### Material for the task:
####

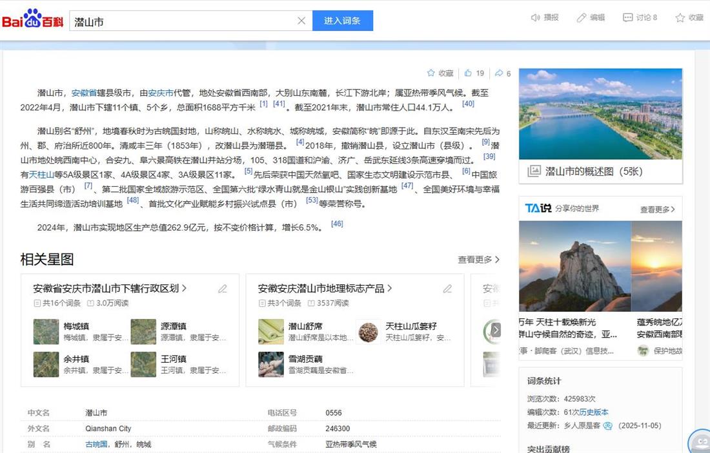
Task: Expand 查看更多 in 相关星图 section
Action: [x=479, y=260]
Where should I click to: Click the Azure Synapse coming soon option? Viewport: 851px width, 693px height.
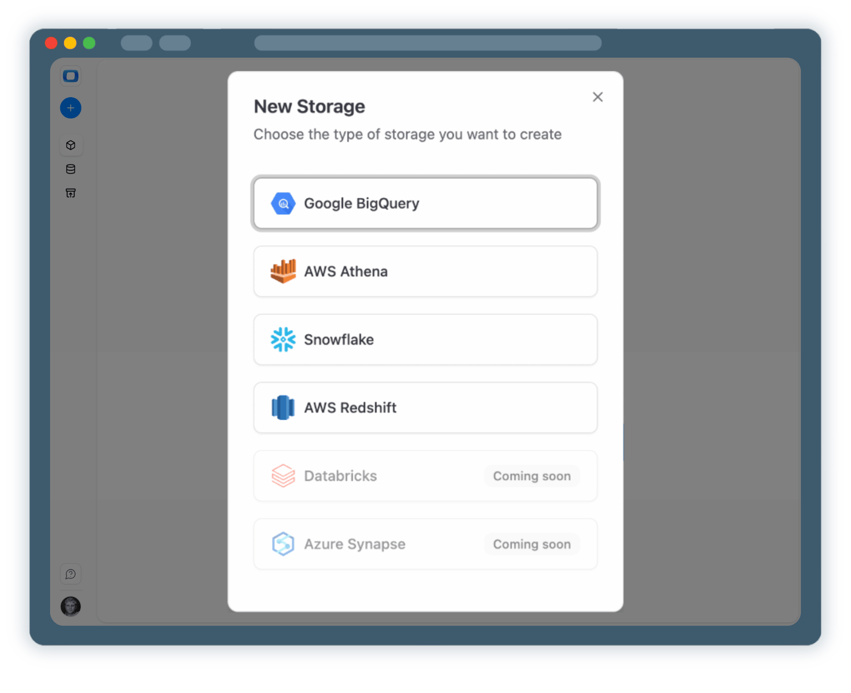coord(425,544)
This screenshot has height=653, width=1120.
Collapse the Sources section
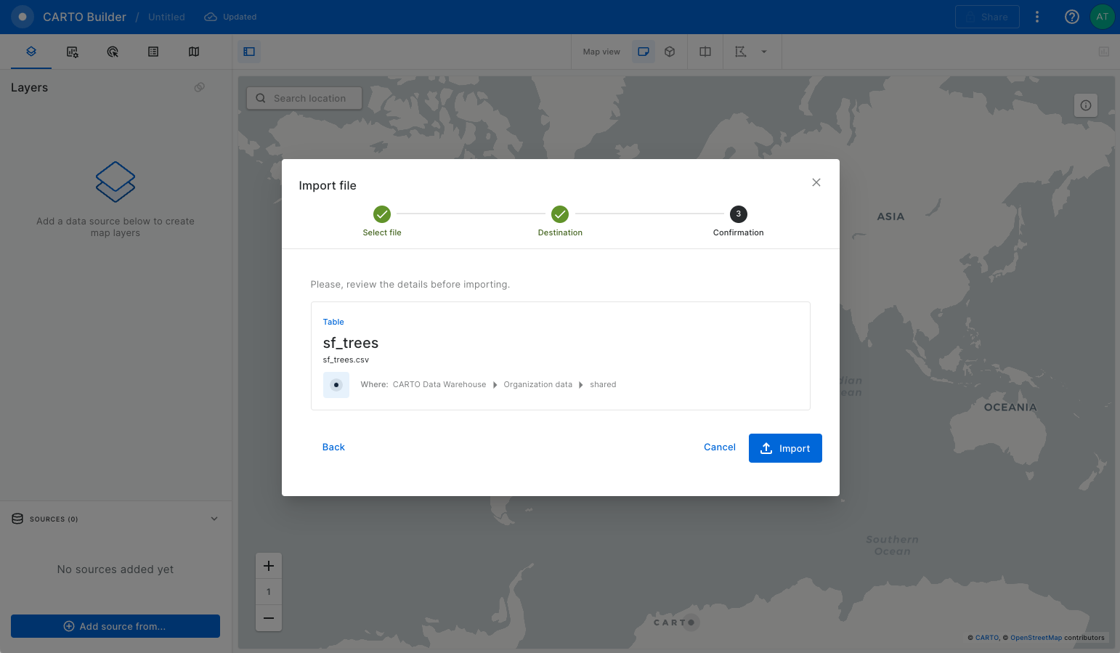214,519
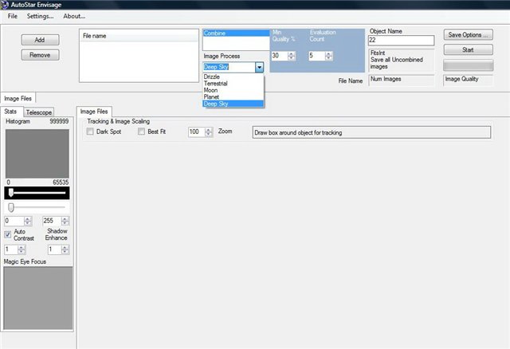Viewport: 510px width, 349px height.
Task: Click the Add button
Action: click(39, 40)
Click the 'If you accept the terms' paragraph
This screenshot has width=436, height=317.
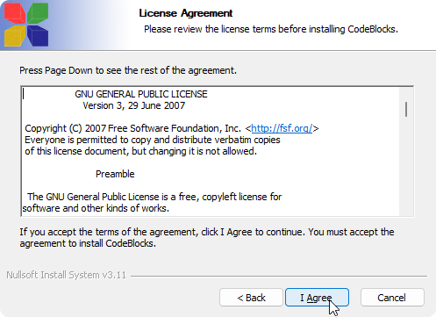point(207,237)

####

### What the task requires:
Rewrite the lines between the one containing "Where should I" and the one containing "Action: click(39, 40)", inclusive, changing "Sources" to "Filters" and keeping everything else the same. Leave the pictures out.

### Answer below:
Where should I click to: Click the Azure Synapse coming soon option? Viewport: 851px width, 693px height.
coord(425,544)
This screenshot has height=653, width=1120.
Collapse the Filters section
214,519
Viewport: 510px width, 349px height.
Task: Click the Add button
Action: click(39, 40)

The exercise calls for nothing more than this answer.